Passage provided:
_ _ _ _ _

That is probably why it is dead. Nobody knows what it is for or what problem it solves even the developers.
I know what it is for, and so does the developers.
I also know the problems it solves (at least some of them) and some of the problems it creates (at least some of them).
The fact that someone got confused doesn’t mean devs are confused, just that that someone didn’t know better.
I do not understand what it is for and I think most of the resons for it that i saw on the internet where bad reasons. I get the feeling It was a nice freak project for the developers but it was never going somewhere usefull. Maybe you can give me some reasons why it is important?
I cannot explain it in a few words, but you can read upon it on Wikipedia, or google for it.
http://en.wikipedia.org/wiki/Metadata
http://en.wikipedia.org/wiki/Winfs#Necessity
http://en.wikipedia.org/wiki/Winfs#Data_retrieval
It’s much easier to understand the usefullness of such systems, when you understand the systems and know what you can do with them.
Studying filesystems on BeOS, Haiku, SkyOS, Syllable and OS/2 will also help some.
Yes that is all nice but the real question is when is data metadata and when is it the responsibility of the application to handle the data or when is it the responsibility of the operating system.

_ _ _ _ _

Information supplied:
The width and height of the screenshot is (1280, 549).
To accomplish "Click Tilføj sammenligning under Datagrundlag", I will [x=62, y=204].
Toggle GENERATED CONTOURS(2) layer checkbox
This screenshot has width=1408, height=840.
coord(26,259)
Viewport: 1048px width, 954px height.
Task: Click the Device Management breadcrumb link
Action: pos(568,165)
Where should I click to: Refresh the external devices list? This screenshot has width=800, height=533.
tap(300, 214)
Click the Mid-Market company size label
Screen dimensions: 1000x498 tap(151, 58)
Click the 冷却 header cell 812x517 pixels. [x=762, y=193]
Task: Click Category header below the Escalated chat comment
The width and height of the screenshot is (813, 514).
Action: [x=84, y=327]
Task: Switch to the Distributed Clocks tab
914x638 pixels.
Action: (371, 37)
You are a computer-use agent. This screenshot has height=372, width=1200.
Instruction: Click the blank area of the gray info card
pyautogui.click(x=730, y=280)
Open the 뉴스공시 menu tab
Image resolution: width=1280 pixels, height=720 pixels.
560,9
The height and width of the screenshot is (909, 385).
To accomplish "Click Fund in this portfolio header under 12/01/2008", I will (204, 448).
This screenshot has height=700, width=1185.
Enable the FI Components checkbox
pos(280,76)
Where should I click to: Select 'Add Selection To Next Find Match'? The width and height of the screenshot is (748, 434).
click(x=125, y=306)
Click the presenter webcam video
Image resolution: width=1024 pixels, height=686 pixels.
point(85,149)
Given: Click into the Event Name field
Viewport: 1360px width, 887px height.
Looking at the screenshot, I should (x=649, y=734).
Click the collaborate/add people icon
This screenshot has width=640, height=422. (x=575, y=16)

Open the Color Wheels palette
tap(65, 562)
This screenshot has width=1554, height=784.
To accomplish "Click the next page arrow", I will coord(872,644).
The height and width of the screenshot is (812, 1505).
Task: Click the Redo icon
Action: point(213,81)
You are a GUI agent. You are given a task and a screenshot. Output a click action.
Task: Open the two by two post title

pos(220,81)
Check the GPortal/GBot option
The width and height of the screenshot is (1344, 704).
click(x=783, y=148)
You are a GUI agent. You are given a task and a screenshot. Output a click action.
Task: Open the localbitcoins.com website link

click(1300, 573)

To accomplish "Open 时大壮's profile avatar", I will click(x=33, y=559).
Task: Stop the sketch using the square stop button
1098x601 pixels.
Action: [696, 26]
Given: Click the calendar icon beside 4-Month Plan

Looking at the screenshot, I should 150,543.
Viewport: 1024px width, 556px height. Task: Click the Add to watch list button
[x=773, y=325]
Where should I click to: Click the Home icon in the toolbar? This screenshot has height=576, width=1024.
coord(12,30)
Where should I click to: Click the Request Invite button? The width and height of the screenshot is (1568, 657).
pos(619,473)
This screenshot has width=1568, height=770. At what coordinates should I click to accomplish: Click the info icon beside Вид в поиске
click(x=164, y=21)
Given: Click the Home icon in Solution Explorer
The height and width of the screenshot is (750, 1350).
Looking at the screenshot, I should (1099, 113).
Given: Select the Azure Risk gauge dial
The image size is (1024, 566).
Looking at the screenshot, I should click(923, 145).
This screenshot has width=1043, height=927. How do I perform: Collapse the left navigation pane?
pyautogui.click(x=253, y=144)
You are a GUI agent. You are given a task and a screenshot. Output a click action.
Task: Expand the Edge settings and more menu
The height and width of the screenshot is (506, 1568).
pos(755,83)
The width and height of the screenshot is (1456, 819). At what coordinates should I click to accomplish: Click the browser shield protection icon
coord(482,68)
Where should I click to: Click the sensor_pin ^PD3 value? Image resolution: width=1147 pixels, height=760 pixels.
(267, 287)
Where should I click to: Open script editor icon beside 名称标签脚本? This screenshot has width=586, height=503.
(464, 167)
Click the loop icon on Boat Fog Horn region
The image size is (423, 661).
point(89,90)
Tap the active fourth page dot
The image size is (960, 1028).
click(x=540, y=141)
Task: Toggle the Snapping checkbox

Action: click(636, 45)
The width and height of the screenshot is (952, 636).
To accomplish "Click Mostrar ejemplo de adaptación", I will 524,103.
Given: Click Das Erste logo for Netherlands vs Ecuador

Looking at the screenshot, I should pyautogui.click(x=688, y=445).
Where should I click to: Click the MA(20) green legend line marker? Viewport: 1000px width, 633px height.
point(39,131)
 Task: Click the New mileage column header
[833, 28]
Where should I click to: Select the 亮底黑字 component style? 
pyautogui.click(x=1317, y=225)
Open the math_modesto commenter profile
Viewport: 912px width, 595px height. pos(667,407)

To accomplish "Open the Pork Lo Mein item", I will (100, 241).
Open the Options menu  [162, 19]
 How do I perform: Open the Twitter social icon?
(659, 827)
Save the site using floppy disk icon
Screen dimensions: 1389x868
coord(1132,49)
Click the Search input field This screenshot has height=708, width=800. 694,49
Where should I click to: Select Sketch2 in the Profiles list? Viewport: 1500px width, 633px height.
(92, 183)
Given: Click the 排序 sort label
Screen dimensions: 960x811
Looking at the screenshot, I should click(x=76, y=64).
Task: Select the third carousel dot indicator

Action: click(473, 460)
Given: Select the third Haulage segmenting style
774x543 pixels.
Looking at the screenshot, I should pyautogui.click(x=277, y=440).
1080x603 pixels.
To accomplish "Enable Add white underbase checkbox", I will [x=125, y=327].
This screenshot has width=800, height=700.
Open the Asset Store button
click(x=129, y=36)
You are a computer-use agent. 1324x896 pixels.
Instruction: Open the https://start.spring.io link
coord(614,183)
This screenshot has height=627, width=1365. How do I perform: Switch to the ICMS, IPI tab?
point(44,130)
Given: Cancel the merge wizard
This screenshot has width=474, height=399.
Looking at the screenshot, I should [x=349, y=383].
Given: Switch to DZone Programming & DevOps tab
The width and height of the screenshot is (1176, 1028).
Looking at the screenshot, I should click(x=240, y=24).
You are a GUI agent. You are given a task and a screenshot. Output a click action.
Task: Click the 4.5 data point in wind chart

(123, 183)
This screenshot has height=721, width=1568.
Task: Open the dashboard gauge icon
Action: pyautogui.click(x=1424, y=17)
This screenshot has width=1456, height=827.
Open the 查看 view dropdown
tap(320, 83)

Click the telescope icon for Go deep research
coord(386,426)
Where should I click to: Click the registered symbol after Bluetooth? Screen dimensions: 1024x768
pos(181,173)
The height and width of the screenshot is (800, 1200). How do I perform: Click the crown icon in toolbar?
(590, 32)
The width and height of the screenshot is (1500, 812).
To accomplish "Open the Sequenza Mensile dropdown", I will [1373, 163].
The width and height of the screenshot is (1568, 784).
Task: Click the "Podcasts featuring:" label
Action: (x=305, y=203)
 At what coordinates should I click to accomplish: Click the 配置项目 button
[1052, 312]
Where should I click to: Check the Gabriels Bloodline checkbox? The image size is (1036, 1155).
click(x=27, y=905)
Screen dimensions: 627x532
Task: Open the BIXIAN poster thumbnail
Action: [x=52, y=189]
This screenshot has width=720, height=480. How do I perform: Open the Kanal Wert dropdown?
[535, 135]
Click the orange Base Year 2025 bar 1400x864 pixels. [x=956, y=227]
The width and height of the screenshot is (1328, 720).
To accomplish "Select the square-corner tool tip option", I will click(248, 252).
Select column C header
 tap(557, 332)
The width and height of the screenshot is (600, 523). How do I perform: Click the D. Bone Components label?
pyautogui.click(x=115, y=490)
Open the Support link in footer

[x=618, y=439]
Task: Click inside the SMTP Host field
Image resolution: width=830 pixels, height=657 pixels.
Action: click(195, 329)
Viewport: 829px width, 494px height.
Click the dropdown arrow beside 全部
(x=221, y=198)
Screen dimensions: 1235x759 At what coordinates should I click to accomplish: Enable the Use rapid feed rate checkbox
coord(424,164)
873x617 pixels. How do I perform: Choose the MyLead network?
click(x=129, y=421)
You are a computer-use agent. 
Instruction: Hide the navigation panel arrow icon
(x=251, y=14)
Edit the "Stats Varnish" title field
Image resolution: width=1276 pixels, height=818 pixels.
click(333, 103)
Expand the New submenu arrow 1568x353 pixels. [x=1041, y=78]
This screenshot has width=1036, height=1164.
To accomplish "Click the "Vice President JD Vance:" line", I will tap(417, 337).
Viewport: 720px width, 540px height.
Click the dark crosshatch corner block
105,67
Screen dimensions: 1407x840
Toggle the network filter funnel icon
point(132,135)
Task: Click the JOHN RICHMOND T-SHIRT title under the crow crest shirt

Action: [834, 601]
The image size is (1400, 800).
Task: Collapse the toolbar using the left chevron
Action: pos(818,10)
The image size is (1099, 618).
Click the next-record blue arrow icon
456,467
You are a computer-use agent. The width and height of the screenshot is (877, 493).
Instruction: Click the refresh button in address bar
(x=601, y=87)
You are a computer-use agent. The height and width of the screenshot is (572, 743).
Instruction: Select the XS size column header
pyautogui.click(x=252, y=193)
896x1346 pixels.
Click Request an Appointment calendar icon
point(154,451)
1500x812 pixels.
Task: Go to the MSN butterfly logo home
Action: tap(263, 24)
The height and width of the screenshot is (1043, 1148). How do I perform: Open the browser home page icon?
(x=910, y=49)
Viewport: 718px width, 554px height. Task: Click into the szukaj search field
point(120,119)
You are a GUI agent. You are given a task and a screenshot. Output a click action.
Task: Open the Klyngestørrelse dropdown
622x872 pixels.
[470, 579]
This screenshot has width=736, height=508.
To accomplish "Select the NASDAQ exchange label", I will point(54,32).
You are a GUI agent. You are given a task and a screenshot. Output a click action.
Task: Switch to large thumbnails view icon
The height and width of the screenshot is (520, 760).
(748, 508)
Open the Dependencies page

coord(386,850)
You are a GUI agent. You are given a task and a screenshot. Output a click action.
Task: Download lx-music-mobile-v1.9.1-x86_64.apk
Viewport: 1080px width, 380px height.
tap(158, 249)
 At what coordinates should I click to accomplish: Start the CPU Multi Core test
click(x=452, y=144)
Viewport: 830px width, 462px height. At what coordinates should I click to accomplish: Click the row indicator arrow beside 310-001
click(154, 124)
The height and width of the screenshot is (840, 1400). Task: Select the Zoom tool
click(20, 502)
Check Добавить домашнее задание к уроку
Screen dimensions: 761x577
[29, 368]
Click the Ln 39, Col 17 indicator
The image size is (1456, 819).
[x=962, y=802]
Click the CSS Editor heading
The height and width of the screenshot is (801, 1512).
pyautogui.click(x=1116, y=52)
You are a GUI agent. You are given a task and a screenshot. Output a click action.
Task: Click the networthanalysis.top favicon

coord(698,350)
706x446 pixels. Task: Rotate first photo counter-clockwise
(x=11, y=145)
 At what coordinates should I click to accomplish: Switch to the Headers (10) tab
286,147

_ _ _ _ _

Description of the task: Could you reproduce word for word the part of the WinFS discussion above that opens with "That is probably" and closes with "google for it."?

Written answer:
That is probably why it is dead. Nobody knows what it is for or what problem it solves even the developers.
I know what it is for, and so does the developers.
I also know the problems it solves (at least some of them) and some of the problems it creates (at least some of them).
The fact that someone got confused doesn’t mean devs are confused, just that that someone didn’t know better.
I do not understand what it is for and I think most of the resons for it that i saw on the internet where bad reasons. I get the feeling It was a nice freak project for the developers but it was never going somewhere usefull. Maybe you can give me some reasons why it is important?
I cannot explain it in a few words, but you can read upon it on Wikipedia, or google for it.